Aus der langjährigen Arbeit der Commons-Forscherin Silke Helfrich lassen sich einige grundlegende Muster ableiten, die zum Gelingen eines derartigen Suchprozesses beitragen könnten. Commoning zeichnet sich durch »Selbstorganisation von Gleichrangigen« aus. In der Oktober-Konferenz des BASE war es aber so, dass sich zivilgesellschaftliche Akteure nur zu den bestehenden Standortauswahlkriterien äußern, nicht aber weitere Kriterien vorschlagen oder etwas zum Ablauf des Verfahrens sagen durften; in der digitalen Konferenz wurden derartige Beiträge schlicht herausgefiltert. »Gemeinsame Absichten und Werte zu kultivieren«, wird auf diese Weise im Keim erstickt. 

Commoning zeichnet sich auch dadurch aus, »im Vertrauensraum transparent zu sein«. Die Verhärtung und das Misstrauen, die über Jahrzehnte in Bezug  auf die Atom-Frage entstanden sind, müssten dazu durch vertrauensbildende, verzeihende Prozesse geheilt werden.
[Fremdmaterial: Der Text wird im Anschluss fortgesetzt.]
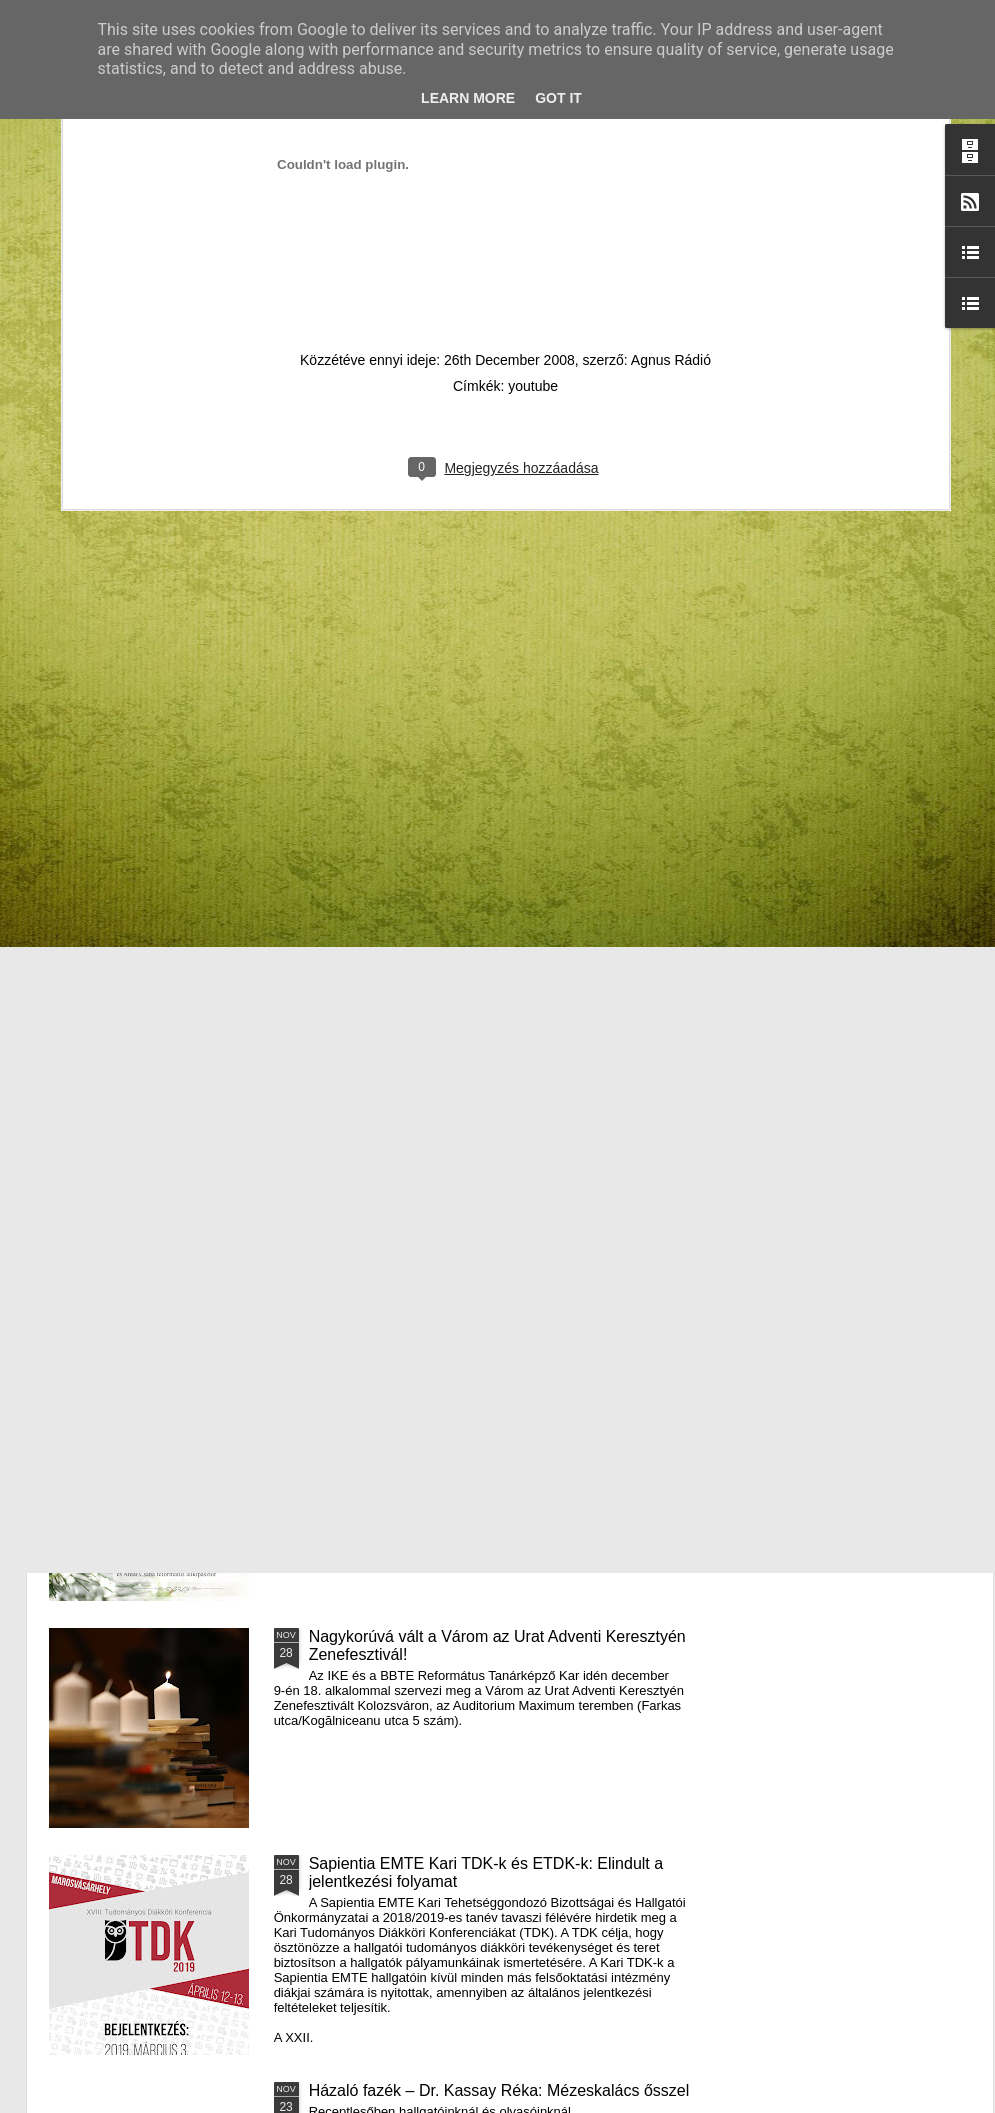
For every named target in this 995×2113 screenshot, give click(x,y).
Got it (558, 98)
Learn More (468, 98)
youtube (533, 143)
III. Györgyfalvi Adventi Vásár (411, 1409)
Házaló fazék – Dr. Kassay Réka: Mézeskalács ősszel (499, 2090)
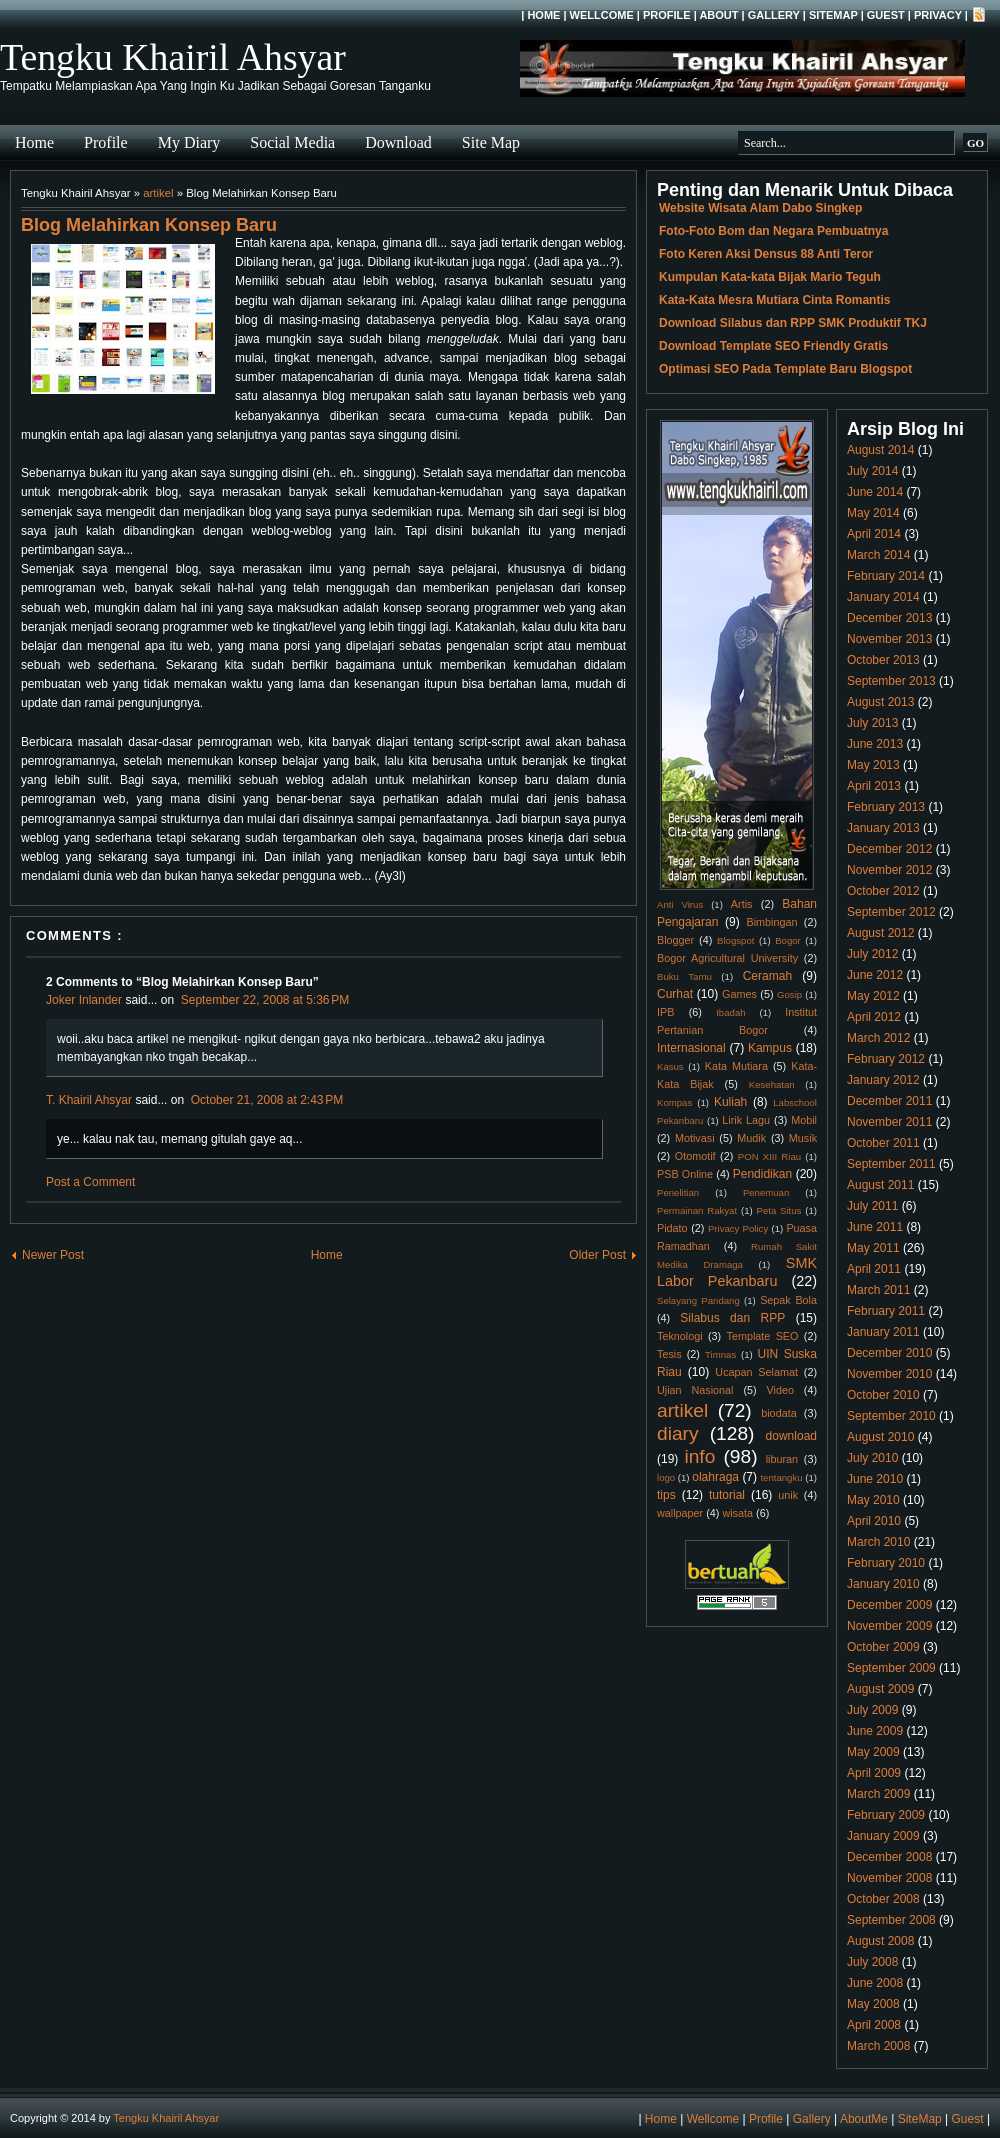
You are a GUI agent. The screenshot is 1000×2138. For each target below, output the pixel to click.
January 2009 (883, 1836)
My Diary (189, 142)
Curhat (675, 994)
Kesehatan (772, 1084)
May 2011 (873, 1248)
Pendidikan (762, 1174)
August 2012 (880, 933)
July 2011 (872, 1206)
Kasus (670, 1066)
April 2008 (874, 2025)
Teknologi (680, 1336)
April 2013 (874, 786)
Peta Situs (779, 1210)
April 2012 (874, 1017)
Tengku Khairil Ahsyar (173, 57)
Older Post (597, 1255)
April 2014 (874, 534)
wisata (737, 1513)
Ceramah (767, 976)
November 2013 (889, 639)
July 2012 (872, 954)
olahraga (715, 1477)
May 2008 (873, 2004)
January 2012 (883, 1080)
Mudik (751, 1138)
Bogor (788, 940)
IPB (665, 1012)
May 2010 (873, 1500)
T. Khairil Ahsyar (89, 1100)
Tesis (669, 1354)
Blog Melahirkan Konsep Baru (149, 225)
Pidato (672, 1228)
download (791, 1436)
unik (788, 1495)
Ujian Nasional (695, 1390)
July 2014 (872, 471)
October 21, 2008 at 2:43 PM (267, 1100)
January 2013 (883, 828)
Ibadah (730, 1012)
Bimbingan (771, 922)
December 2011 (889, 1101)
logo (666, 1477)
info (699, 1456)
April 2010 (874, 1521)
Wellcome (602, 15)
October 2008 (883, 1899)
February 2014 (886, 576)
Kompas (674, 1102)
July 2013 (872, 723)
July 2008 (872, 1962)
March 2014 (878, 555)
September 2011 (891, 1164)
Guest (886, 15)
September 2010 (891, 1416)
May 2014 (873, 513)
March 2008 (878, 2046)
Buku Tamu (684, 976)
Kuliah (730, 1102)
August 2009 (880, 1689)
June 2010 (875, 1479)
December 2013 (889, 618)
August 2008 (880, 1941)
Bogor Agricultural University (727, 958)
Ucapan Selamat (756, 1372)
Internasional (691, 1048)
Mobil (804, 1120)
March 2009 (878, 1794)
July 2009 (872, 1710)
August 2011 (880, 1185)
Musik (803, 1138)
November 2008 (889, 1878)
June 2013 (875, 744)
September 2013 (891, 681)
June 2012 (875, 975)
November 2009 (889, 1626)
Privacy (938, 15)
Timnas (720, 1354)
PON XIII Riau (769, 1156)
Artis (742, 904)
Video (780, 1390)
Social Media (292, 142)
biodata (778, 1413)
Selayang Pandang (698, 1300)
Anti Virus (680, 904)
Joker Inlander (84, 1000)
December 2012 (889, 849)
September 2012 (891, 912)
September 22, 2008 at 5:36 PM (265, 1000)
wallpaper (680, 1513)
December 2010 (889, 1353)
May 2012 (873, 996)
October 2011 (883, 1143)
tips (666, 1495)
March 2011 (878, 1290)
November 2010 (889, 1374)
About (718, 15)
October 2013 (883, 660)
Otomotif (695, 1156)
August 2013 (880, 702)
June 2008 (875, 1983)
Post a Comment (90, 1182)
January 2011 (883, 1332)
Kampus (770, 1048)
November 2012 (889, 870)
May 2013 (873, 765)
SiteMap (833, 15)
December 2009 (889, 1605)
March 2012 (878, 1038)
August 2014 (880, 450)
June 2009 (875, 1731)
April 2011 (874, 1269)
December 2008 (889, 1857)
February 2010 (886, 1563)
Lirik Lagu (746, 1120)
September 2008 (891, 1920)
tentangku (781, 1477)
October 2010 (883, 1395)
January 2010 (883, 1584)
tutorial (727, 1495)
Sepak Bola (788, 1300)
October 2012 (883, 891)
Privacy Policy (738, 1228)
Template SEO (763, 1336)
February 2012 (886, 1059)
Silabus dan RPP (732, 1318)
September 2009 (891, 1668)
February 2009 (886, 1815)
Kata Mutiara (736, 1066)
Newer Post (53, 1255)
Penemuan (766, 1192)
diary (678, 1433)
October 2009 (883, 1647)
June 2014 (875, 492)
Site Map (491, 142)
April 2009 (874, 1773)
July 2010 (872, 1458)
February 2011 (886, 1311)
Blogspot (735, 940)
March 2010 (878, 1542)
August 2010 (880, 1437)
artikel (158, 193)
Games (739, 994)
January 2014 (883, 597)
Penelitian (678, 1192)
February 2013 (886, 807)
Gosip (789, 994)
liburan (782, 1459)
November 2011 (889, 1122)
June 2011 (875, 1227)
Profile (667, 15)
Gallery (774, 15)
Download (398, 142)
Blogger (675, 940)
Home (543, 15)
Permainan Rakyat (697, 1210)
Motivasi (695, 1138)
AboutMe (864, 2119)
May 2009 (873, 1752)
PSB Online (685, 1174)
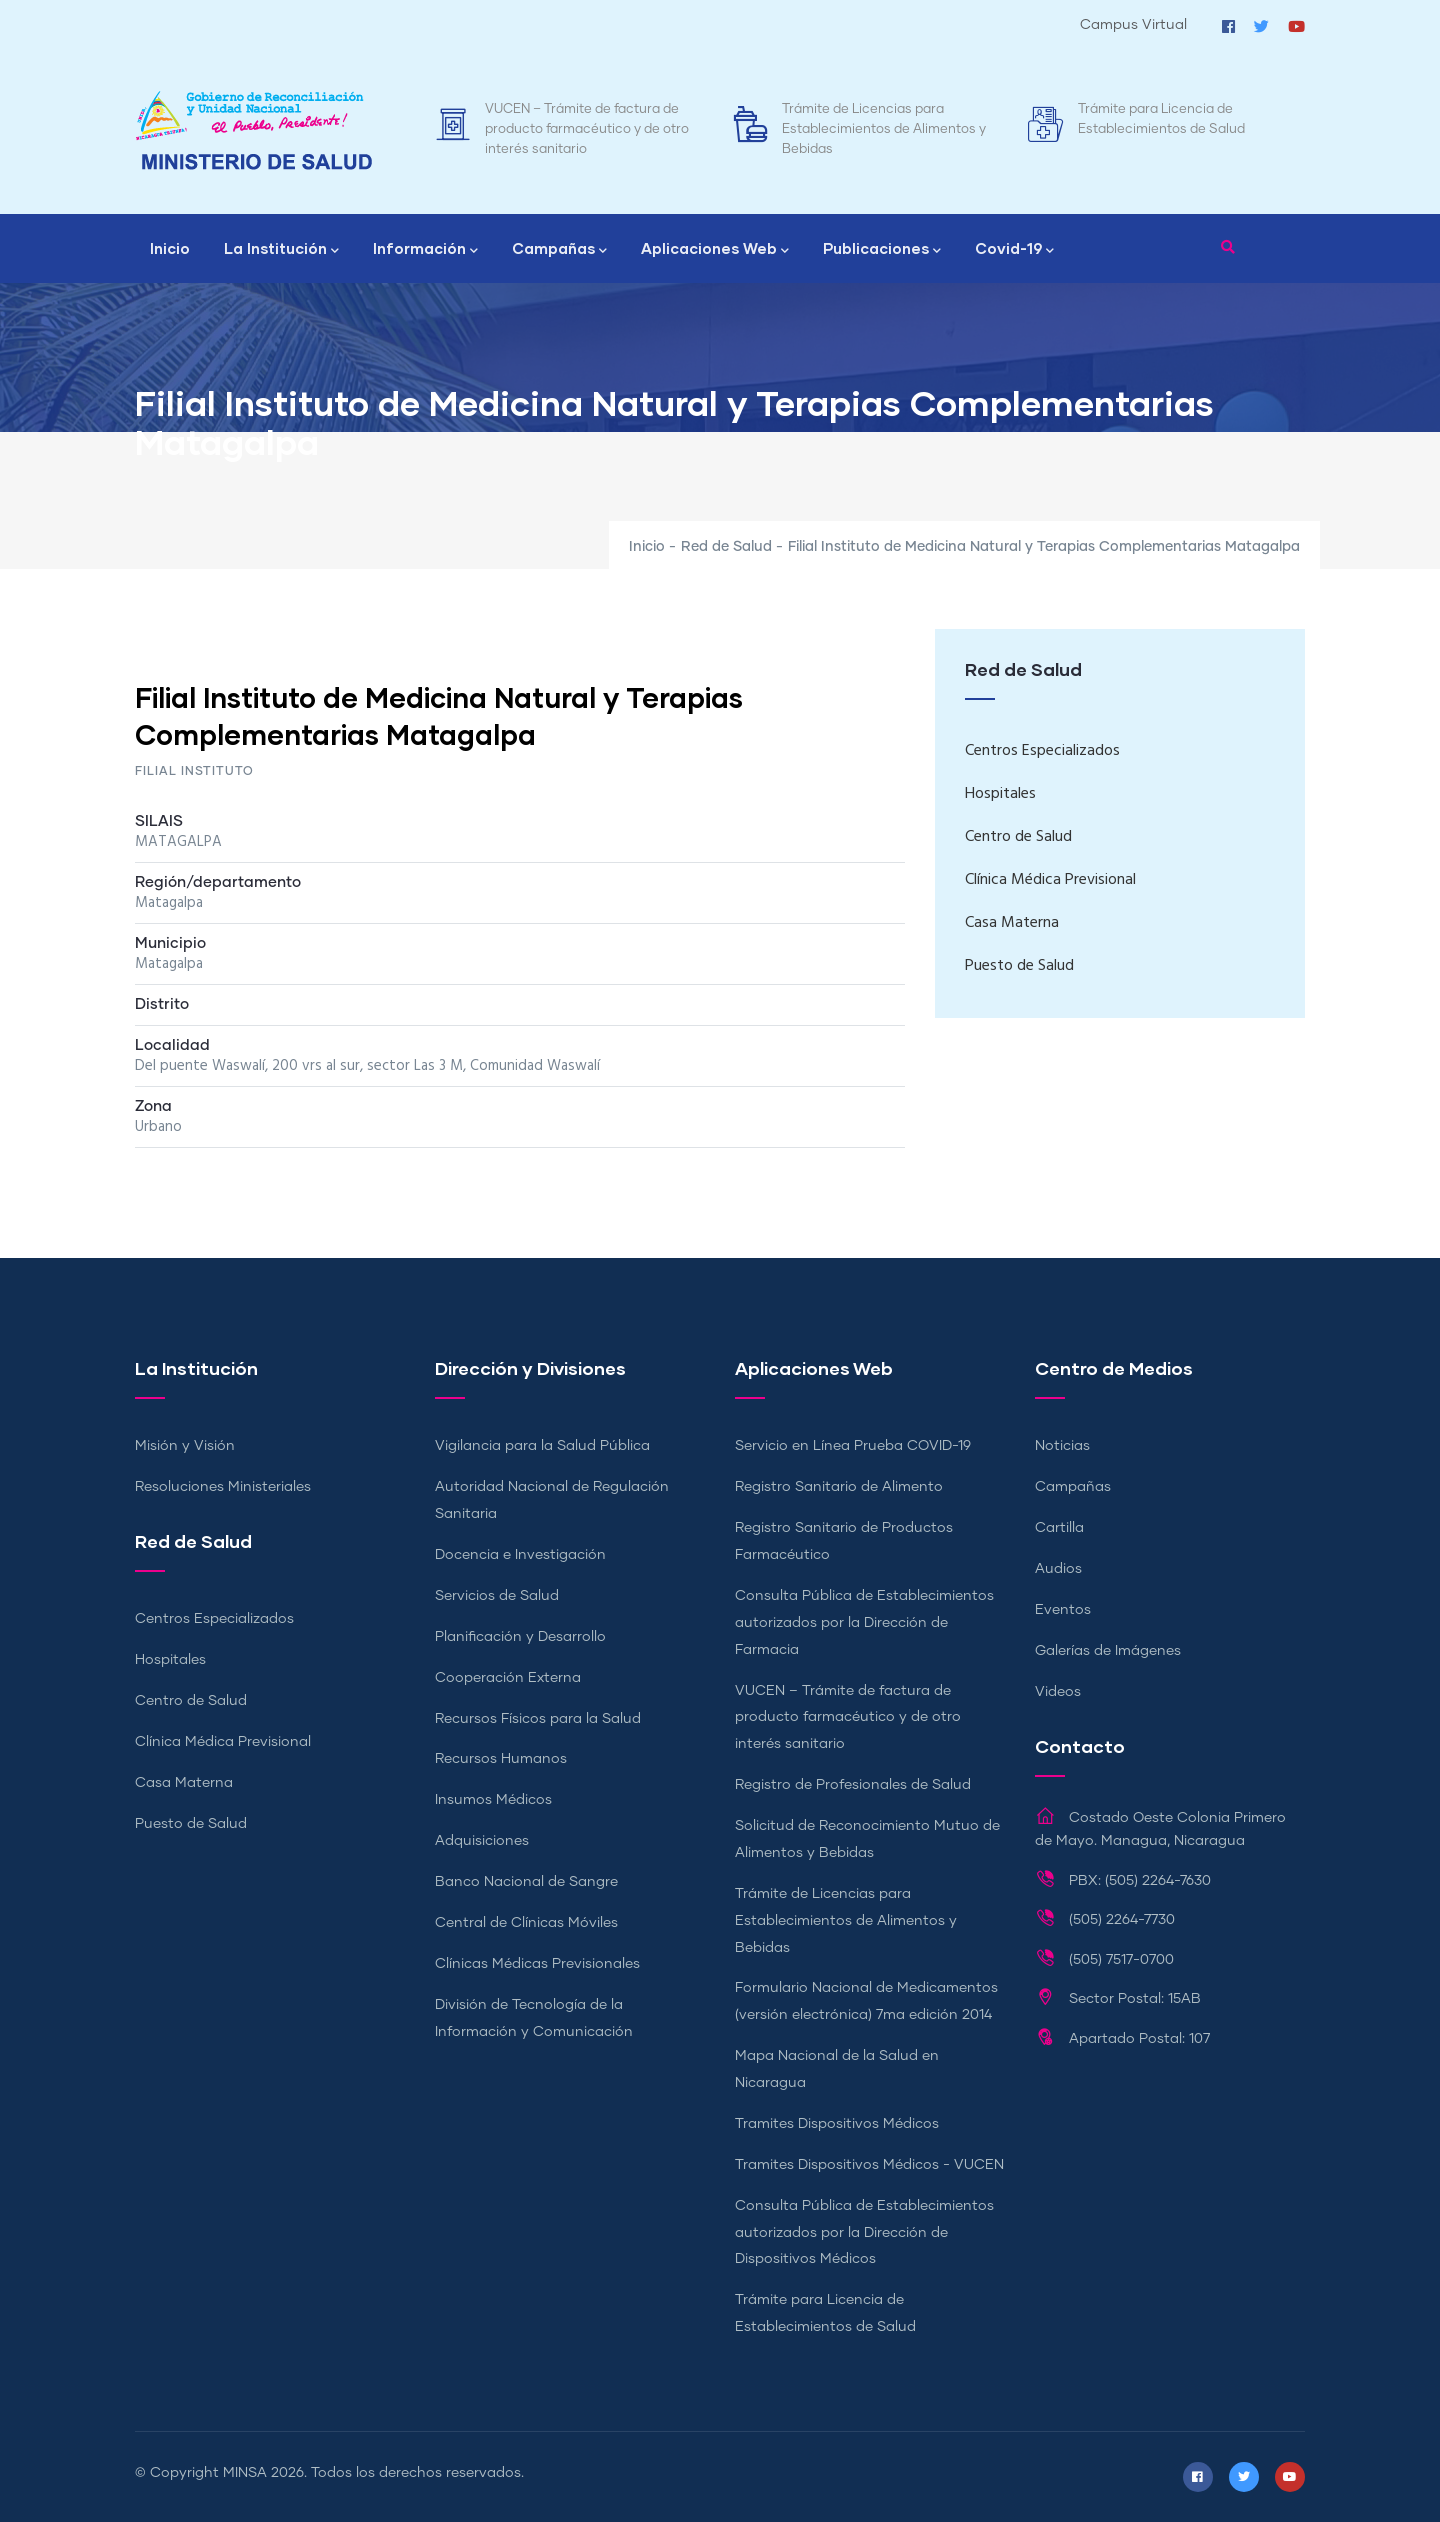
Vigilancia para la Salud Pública (542, 1446)
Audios (1058, 1569)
Die bloße Beteiligung der Bevölkerung am Suchprozess erfüllt diese Aufgabe nicht. 

In einem Vertrauensraum wäre es leicht, »Wissen großzügig weiterzugeben«, was als weiteres Merkmal guten Commonings gilt. Bislang wissen die Beteiligten aus der Zivil-gesellschaft nicht, wie ihre Kritik in das Verfahren einfließen wird, geschweige denn, ob sie bis zum Ende des Prozesses angehört werden. Dieses seitens des Bundesamts zu garantieren, würde bedeuten, über die gesetzlich festgelegten Mindestanforderungen hinauszugehen – ein Vertrauensbeweis! Es ist ein in gemeinschaffenden Prozessen seit Jahrtausenden bewährtes Verfahren, sich in Kreisen so lange austauschen, bis eine »gemeinstimmige Entscheidung« erzielt wird. 

Diese Überlegungen verstehe ich im Sinn des »lernenden Verfahrens«, das sich das Standortauswahlgesetz auferlegt hat. Festzulegen, wo der gefährlichste menschenproduzierte Müll die kommenden 300 000 bis 1 Million Jahre »sicher« zu lagern ist, ist nichts weniger als ein Vertrag mit den kommenden 10 000 Generationen.